Asked why he hasn’t driven it in fully, he explains it is used so people can open the bird feeder to clean it. Also, they might have to quickly go in to protect newborn chicks from blowflies, a parasitic threat to Bluebird nestlings. The larvae of the flies feed on the blood and body fluids of the young birds, potentially impacting their health and survival.

Down is a bird box and bat box builder – giving them away in exchange for donations to charities, including the Haliburton Highlands Health Services Foundation for Hyland Crest long-term care home in Minden.

Selling at farmers markets, he estimated he had raised more than $8,000 for charity since Aug. 1 of last year. That’s roughly 160 boxes.

“I’m very fortunate that 90 per cent of the material I’ve had donated,” he said, taking a break from the woodworking and grabbing a camping chair for a chat on the day before his 90th birthday – which was Aug. 20.

He uses reclaimed barn boards, which are becoming scarce, for the bat boxes. He noted former Minden Hills coun. Ron Nesbitt recently gave him some barn board. Ken Barry has also donated to the bird box cause.

Down has always been into woodworking, a likely byproduct of being born and raised on a farm in the Oshawa area.

The family bought the place on South Lake in 1974, for $9,700, and family and friends built the cottage using beams and barn boards from the family farm. He worked as an agricultural salesman, but the family spent weekends up north until moving up full-time around 15 years ago.

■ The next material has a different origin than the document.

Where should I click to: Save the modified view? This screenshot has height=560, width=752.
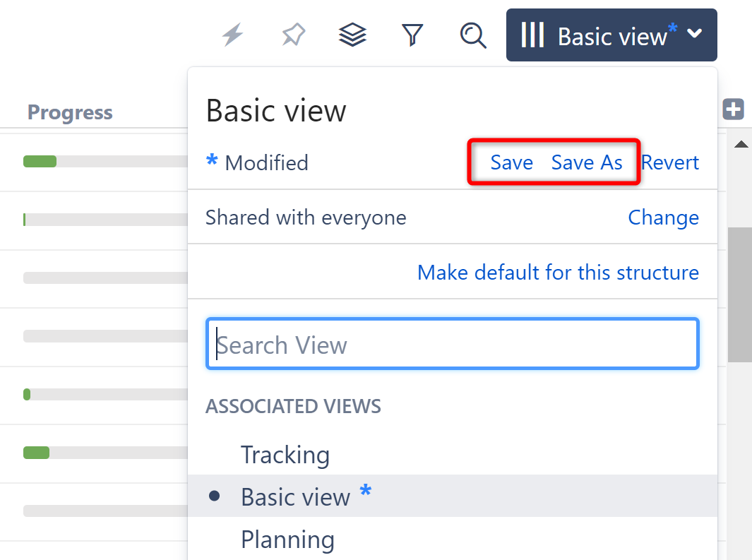coord(511,162)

Down recalls dropping into a sawmill near Rosedale one day and the owner offering him slabs for free, since he was just going to burn them anyway.

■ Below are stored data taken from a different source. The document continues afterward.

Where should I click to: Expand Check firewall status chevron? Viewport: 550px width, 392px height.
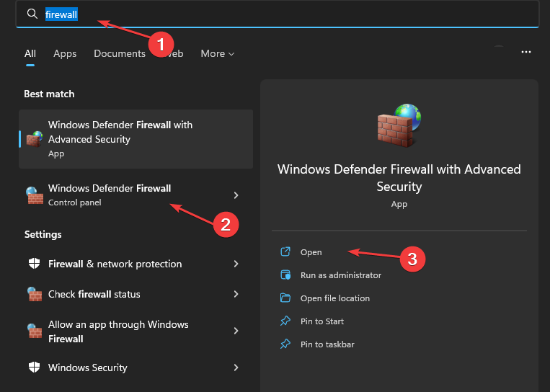(236, 294)
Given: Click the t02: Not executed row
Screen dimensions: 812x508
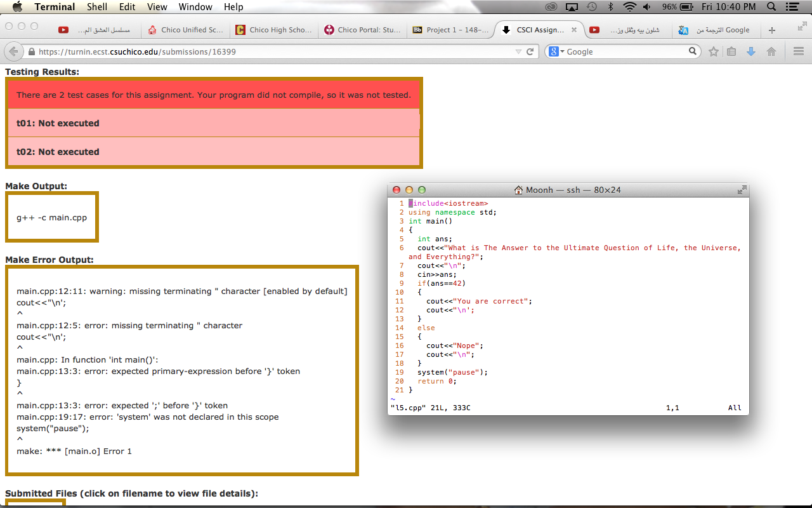Looking at the screenshot, I should pos(214,151).
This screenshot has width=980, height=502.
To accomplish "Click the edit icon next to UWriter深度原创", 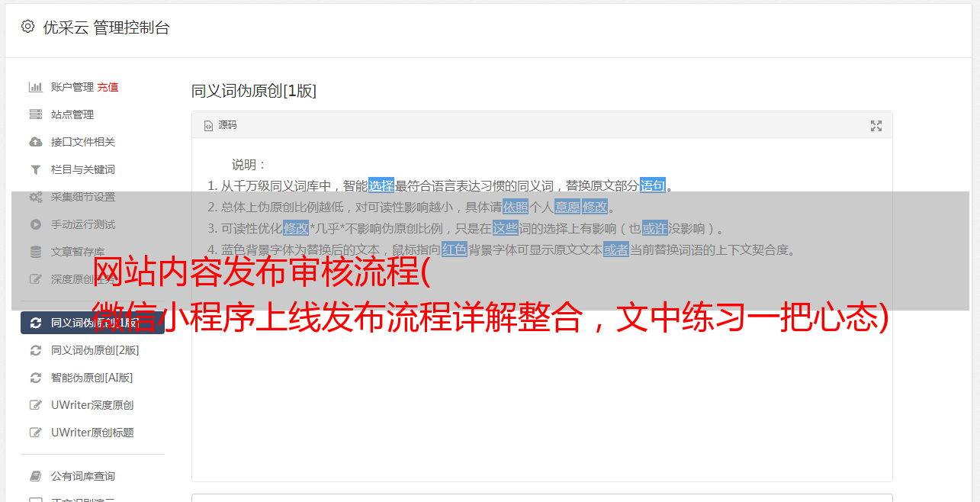I will (x=35, y=405).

“That’s what started it, free slabs” he said of the boxes. “I just enjoy doing this kind of stuff.”

It also sprang from loss.

He built boxes to raise money for the Terry Fox Foundation. “We lost our son, Phillip, 23 years ago to blood cancer.” And, Down lost his wife, Joan, who had been at Hyland Crest, last year.

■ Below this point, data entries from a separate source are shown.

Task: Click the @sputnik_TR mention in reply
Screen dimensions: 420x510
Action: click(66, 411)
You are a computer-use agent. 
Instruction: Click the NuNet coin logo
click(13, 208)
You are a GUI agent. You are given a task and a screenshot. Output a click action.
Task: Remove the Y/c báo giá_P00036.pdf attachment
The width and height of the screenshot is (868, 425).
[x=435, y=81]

People can find Down in the artisan section of the Minden farmers market some Saturdays. He says he doesn’t go every week. “I have to get ready. If I sell six, I have to make six.” He said it takes him three to four hours to make a bird box, a bit less for the bat ones.

“This is my home…four or five hours a day, but I have to have my tea at 3 p.m.”

At the market, he enjoys the people, and people watching.

“The odd guy will come along and sit there and talk to me for 15-20 minutes. Then he’ll ask, ‘what do you have here anyway’? before wishing me the best of luck and keeping on going.

“I had one guy at Wintergreen last fall who handed me $100, and never said anything, I said, ‘I owe you a bird house’ but he said ‘no.’ I asked for his name and address for a tax receipt. He said ‘no’. I had made some walking sticks, and he took a $5 walking stick.

“It’s the kind of thing that keeps me going, that drives me.”